**Requirement 1**
According to the excerpt about Edith Pretty, which organization is credited for her photo?
**Requirement 2**
List each distinct name of a person, an organization or a country that appears in the excerpt about Edith Pretty.
**Requirement 3**
Reproduce the passage from the excerpt about Edith Pretty word for word, starting at the words "For obvious reasons" and ending after "focusing on women.".

━━ Extract to read

So instead, I’ve stayed snug indoors and embarked upon a history lesson. Settle down as you could lose an afternoon on this one. I do apologise for rambling on so much, but it was one of those that once you started, you I just couldn’t stop.
For obvious reasons photos today are not my own but are credited to the sites linked
On an historic day in American history, when a woman takes a presidential role for the first time, I’ve been focusing on women.
The question is do you know anything about Edith Pretty?
Edith Pretty (1883-1942) photo credit: National Trust
This is she.
Now I very much doubt that Edith Pretty is a name that springs to many people’s mind? but if it wasn’t for her, it seems Britain would have been denied one of its greatest national treasure collections.

━━━━
━━ Extracted records

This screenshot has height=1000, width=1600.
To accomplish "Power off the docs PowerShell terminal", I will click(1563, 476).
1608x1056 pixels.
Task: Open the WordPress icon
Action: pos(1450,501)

━━━━

**Task response 1**
The National Trust

**Task response 2**
Edith Pretty, National Trust, Britain

**Task response 3**
For obvious reasons photos today are not my own but are credited to the sites linked
On an historic day in American history, when a woman takes a presidential role for the first time, I’ve been focusing on women.